(MATERIAL PROVIDED Opens)

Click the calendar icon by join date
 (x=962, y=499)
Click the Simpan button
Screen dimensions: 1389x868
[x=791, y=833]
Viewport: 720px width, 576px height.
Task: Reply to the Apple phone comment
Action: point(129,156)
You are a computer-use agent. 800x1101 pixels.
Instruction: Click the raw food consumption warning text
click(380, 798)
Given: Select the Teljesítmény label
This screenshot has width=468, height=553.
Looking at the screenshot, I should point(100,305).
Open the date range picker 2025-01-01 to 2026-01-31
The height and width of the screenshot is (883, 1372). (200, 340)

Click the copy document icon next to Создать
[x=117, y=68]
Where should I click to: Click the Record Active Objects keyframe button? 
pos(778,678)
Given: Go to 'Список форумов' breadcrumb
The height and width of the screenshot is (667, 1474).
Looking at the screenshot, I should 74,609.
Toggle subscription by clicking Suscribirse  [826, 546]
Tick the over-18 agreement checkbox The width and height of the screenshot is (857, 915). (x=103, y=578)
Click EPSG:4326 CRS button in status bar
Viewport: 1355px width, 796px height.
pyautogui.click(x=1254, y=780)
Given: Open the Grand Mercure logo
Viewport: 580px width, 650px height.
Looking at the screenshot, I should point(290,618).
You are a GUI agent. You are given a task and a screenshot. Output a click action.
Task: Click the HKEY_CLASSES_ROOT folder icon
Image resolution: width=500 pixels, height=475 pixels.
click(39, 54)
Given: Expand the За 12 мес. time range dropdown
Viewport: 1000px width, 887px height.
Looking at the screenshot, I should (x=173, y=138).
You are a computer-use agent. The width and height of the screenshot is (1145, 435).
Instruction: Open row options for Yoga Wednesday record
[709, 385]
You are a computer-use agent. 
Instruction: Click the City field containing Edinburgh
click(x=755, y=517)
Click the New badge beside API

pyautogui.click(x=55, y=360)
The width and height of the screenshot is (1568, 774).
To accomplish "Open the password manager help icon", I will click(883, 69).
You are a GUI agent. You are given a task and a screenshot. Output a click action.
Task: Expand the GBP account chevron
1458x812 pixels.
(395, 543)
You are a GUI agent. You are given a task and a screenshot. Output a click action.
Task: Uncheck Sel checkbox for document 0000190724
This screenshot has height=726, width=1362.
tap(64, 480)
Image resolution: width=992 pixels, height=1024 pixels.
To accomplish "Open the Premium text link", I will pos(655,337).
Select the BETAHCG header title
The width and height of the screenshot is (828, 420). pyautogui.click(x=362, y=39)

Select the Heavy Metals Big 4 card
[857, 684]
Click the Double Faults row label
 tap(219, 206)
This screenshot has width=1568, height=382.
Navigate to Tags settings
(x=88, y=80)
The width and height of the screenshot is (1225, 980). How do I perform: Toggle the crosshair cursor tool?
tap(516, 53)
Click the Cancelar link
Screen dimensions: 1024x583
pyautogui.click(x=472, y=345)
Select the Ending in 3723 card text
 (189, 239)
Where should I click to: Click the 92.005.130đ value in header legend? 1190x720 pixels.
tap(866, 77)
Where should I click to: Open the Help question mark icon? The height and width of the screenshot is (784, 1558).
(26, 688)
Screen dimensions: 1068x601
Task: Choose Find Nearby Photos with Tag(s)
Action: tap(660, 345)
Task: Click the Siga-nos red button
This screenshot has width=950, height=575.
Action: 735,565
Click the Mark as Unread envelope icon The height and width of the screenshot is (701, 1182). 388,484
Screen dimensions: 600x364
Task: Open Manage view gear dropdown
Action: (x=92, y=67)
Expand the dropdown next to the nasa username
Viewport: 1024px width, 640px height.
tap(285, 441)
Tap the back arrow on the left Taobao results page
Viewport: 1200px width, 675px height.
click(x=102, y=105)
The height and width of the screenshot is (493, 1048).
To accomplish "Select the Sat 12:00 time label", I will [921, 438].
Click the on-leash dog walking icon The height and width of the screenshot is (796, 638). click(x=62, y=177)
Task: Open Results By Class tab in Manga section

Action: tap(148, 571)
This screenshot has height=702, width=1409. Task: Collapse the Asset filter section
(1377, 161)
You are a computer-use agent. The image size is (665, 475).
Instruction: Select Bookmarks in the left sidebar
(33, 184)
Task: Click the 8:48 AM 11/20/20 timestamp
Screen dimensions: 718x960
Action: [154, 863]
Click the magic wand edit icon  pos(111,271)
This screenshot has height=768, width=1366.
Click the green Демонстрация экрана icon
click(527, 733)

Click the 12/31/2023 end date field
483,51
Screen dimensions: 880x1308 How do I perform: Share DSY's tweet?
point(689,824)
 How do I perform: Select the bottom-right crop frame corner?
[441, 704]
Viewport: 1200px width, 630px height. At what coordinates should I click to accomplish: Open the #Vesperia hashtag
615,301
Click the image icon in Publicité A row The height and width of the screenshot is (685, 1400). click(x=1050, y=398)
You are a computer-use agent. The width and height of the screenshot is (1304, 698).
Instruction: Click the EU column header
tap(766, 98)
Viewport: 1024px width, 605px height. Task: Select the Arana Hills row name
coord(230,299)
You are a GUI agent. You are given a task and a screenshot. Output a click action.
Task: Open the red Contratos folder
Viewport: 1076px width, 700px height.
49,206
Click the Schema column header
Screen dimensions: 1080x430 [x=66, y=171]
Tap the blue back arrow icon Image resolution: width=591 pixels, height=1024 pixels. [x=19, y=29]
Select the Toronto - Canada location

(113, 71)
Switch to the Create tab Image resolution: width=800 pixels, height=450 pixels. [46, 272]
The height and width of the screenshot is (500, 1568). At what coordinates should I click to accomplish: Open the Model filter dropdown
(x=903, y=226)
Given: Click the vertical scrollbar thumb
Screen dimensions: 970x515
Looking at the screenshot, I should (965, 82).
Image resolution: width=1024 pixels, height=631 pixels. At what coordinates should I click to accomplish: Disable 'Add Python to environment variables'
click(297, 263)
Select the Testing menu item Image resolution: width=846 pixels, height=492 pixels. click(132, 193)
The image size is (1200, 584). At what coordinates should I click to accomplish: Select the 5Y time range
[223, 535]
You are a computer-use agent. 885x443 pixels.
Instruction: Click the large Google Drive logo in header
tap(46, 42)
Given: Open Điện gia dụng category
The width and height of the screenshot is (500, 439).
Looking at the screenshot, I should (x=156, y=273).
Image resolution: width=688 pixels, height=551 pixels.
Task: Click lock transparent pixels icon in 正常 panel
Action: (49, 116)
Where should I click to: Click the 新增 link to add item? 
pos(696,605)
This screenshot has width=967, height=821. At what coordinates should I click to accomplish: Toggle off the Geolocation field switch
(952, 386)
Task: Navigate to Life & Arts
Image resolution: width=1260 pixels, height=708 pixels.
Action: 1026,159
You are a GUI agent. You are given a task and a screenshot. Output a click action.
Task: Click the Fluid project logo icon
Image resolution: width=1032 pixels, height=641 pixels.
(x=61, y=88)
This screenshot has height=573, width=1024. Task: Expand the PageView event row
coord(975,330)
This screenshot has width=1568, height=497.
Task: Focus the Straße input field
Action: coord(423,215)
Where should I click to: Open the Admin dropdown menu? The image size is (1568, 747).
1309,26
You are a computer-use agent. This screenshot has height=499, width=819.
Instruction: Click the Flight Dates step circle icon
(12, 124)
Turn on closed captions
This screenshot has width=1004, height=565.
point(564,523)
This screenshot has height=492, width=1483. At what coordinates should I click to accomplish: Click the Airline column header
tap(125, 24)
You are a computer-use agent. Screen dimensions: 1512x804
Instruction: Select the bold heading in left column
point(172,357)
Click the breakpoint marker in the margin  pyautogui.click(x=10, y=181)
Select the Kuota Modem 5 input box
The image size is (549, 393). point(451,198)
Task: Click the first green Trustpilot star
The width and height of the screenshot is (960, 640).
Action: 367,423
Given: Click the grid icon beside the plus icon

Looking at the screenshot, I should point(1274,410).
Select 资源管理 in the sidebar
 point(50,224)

(MATERIAL PROVIDED Closes)

_WORK ORDER_. Your task is to restate every record word for word.

_REPLY TO THE TASK_.
Click the calendar icon by join date
 (x=962, y=499)
Click the Simpan button
Screen dimensions: 1389x868
[x=791, y=833]
Viewport: 720px width, 576px height.
Task: Reply to the Apple phone comment
Action: point(129,156)
You are a computer-use agent. 800x1101 pixels.
Instruction: Click the raw food consumption warning text
click(380, 798)
Given: Select the Teljesítmény label
This screenshot has width=468, height=553.
Looking at the screenshot, I should point(100,305).
Open the date range picker 2025-01-01 to 2026-01-31
The height and width of the screenshot is (883, 1372). (200, 340)

Click the copy document icon next to Создать
[x=117, y=68]
Where should I click to: Click the Record Active Objects keyframe button? 
pos(778,678)
Given: Go to 'Список форумов' breadcrumb
The height and width of the screenshot is (667, 1474).
Looking at the screenshot, I should 74,609.
Toggle subscription by clicking Suscribirse  [826, 546]
Tick the over-18 agreement checkbox The width and height of the screenshot is (857, 915). (x=103, y=578)
Click EPSG:4326 CRS button in status bar
Viewport: 1355px width, 796px height.
pyautogui.click(x=1254, y=780)
Given: Open the Grand Mercure logo
Viewport: 580px width, 650px height.
Looking at the screenshot, I should point(290,618).
You are a GUI agent. You are given a task and a screenshot. Output a click action.
Task: Click the HKEY_CLASSES_ROOT folder icon
Image resolution: width=500 pixels, height=475 pixels.
click(39, 54)
Given: Expand the За 12 мес. time range dropdown
Viewport: 1000px width, 887px height.
Looking at the screenshot, I should (x=173, y=138).
You are a computer-use agent. The width and height of the screenshot is (1145, 435).
Instruction: Open row options for Yoga Wednesday record
[709, 385]
You are a computer-use agent. 
Instruction: Click the City field containing Edinburgh
click(x=755, y=517)
Click the New badge beside API

pyautogui.click(x=55, y=360)
The width and height of the screenshot is (1568, 774).
To accomplish "Open the password manager help icon", I will click(883, 69).
You are a GUI agent. You are given a task and a screenshot. Output a click action.
Task: Expand the GBP account chevron
1458x812 pixels.
(395, 543)
You are a GUI agent. You are given a task and a screenshot. Output a click action.
Task: Uncheck Sel checkbox for document 0000190724
This screenshot has height=726, width=1362.
tap(64, 480)
Image resolution: width=992 pixels, height=1024 pixels.
To accomplish "Open the Premium text link", I will pos(655,337).
Select the BETAHCG header title
The width and height of the screenshot is (828, 420). pyautogui.click(x=362, y=39)

Select the Heavy Metals Big 4 card
[857, 684]
Click the Double Faults row label
 tap(219, 206)
This screenshot has width=1568, height=382.
Navigate to Tags settings
(x=88, y=80)
The width and height of the screenshot is (1225, 980). How do I perform: Toggle the crosshair cursor tool?
tap(516, 53)
Click the Cancelar link
Screen dimensions: 1024x583
pyautogui.click(x=472, y=345)
Select the Ending in 3723 card text
 (189, 239)
Where should I click to: Click the 92.005.130đ value in header legend? 1190x720 pixels.
tap(866, 77)
Where should I click to: Open the Help question mark icon? The height and width of the screenshot is (784, 1558).
(26, 688)
Screen dimensions: 1068x601
Task: Choose Find Nearby Photos with Tag(s)
Action: tap(660, 345)
Task: Click the Siga-nos red button
This screenshot has width=950, height=575.
Action: 735,565
Click the Mark as Unread envelope icon The height and width of the screenshot is (701, 1182). 388,484
Screen dimensions: 600x364
Task: Open Manage view gear dropdown
Action: (x=92, y=67)
Expand the dropdown next to the nasa username
Viewport: 1024px width, 640px height.
tap(285, 441)
Tap the back arrow on the left Taobao results page
Viewport: 1200px width, 675px height.
click(x=102, y=105)
The height and width of the screenshot is (493, 1048).
To accomplish "Select the Sat 12:00 time label", I will [921, 438].
Click the on-leash dog walking icon The height and width of the screenshot is (796, 638). click(x=62, y=177)
Task: Open Results By Class tab in Manga section

Action: tap(148, 571)
This screenshot has height=702, width=1409. Task: Collapse the Asset filter section
(1377, 161)
You are a computer-use agent. The image size is (665, 475).
Instruction: Select Bookmarks in the left sidebar
(33, 184)
Task: Click the 8:48 AM 11/20/20 timestamp
Screen dimensions: 718x960
Action: [154, 863]
Click the magic wand edit icon  pos(111,271)
This screenshot has height=768, width=1366.
Click the green Демонстрация экрана icon
click(527, 733)

Click the 12/31/2023 end date field
483,51
Screen dimensions: 880x1308 How do I perform: Share DSY's tweet?
point(689,824)
 How do I perform: Select the bottom-right crop frame corner?
[441, 704]
Viewport: 1200px width, 630px height. At what coordinates should I click to accomplish: Open the #Vesperia hashtag
615,301
Click the image icon in Publicité A row The height and width of the screenshot is (685, 1400). click(x=1050, y=398)
You are a computer-use agent. The width and height of the screenshot is (1304, 698).
Instruction: Click the EU column header
tap(766, 98)
Viewport: 1024px width, 605px height. Task: Select the Arana Hills row name
coord(230,299)
You are a GUI agent. You are given a task and a screenshot. Output a click action.
Task: Open the red Contratos folder
Viewport: 1076px width, 700px height.
49,206
Click the Schema column header
Screen dimensions: 1080x430 [x=66, y=171]
Tap the blue back arrow icon Image resolution: width=591 pixels, height=1024 pixels. [x=19, y=29]
Select the Toronto - Canada location

(113, 71)
Switch to the Create tab Image resolution: width=800 pixels, height=450 pixels. [46, 272]
The height and width of the screenshot is (500, 1568). At what coordinates should I click to accomplish: Open the Model filter dropdown
(x=903, y=226)
Given: Click the vertical scrollbar thumb
Screen dimensions: 970x515
Looking at the screenshot, I should (965, 82).
Image resolution: width=1024 pixels, height=631 pixels. At what coordinates should I click to accomplish: Disable 'Add Python to environment variables'
click(297, 263)
Select the Testing menu item Image resolution: width=846 pixels, height=492 pixels. click(132, 193)
The image size is (1200, 584). At what coordinates should I click to accomplish: Select the 5Y time range
[223, 535]
You are a computer-use agent. 885x443 pixels.
Instruction: Click the large Google Drive logo in header
tap(46, 42)
Given: Open Điện gia dụng category
The width and height of the screenshot is (500, 439).
Looking at the screenshot, I should (x=156, y=273).
Image resolution: width=688 pixels, height=551 pixels.
Task: Click lock transparent pixels icon in 正常 panel
Action: (49, 116)
Where should I click to: Click the 新增 link to add item? 
pos(696,605)
This screenshot has width=967, height=821. At what coordinates should I click to accomplish: Toggle off the Geolocation field switch
(952, 386)
Task: Navigate to Life & Arts
Image resolution: width=1260 pixels, height=708 pixels.
Action: 1026,159
You are a GUI agent. You are given a task and a screenshot. Output a click action.
Task: Click the Fluid project logo icon
Image resolution: width=1032 pixels, height=641 pixels.
(x=61, y=88)
This screenshot has height=573, width=1024. Task: Expand the PageView event row
coord(975,330)
This screenshot has width=1568, height=497.
Task: Focus the Straße input field
Action: coord(423,215)
Where should I click to: Open the Admin dropdown menu? The image size is (1568, 747).
1309,26
You are a computer-use agent. This screenshot has height=499, width=819.
Instruction: Click the Flight Dates step circle icon
(12, 124)
Turn on closed captions
This screenshot has width=1004, height=565.
point(564,523)
This screenshot has height=492, width=1483. At what coordinates should I click to accomplish: Click the Airline column header
tap(125, 24)
You are a computer-use agent. Screen dimensions: 1512x804
Instruction: Select the bold heading in left column
point(172,357)
Click the breakpoint marker in the margin  pyautogui.click(x=10, y=181)
Select the Kuota Modem 5 input box
The image size is (549, 393). point(451,198)
Task: Click the first green Trustpilot star
The width and height of the screenshot is (960, 640).
Action: 367,423
Given: Click the grid icon beside the plus icon

Looking at the screenshot, I should point(1274,410).
Select 资源管理 in the sidebar
 point(50,224)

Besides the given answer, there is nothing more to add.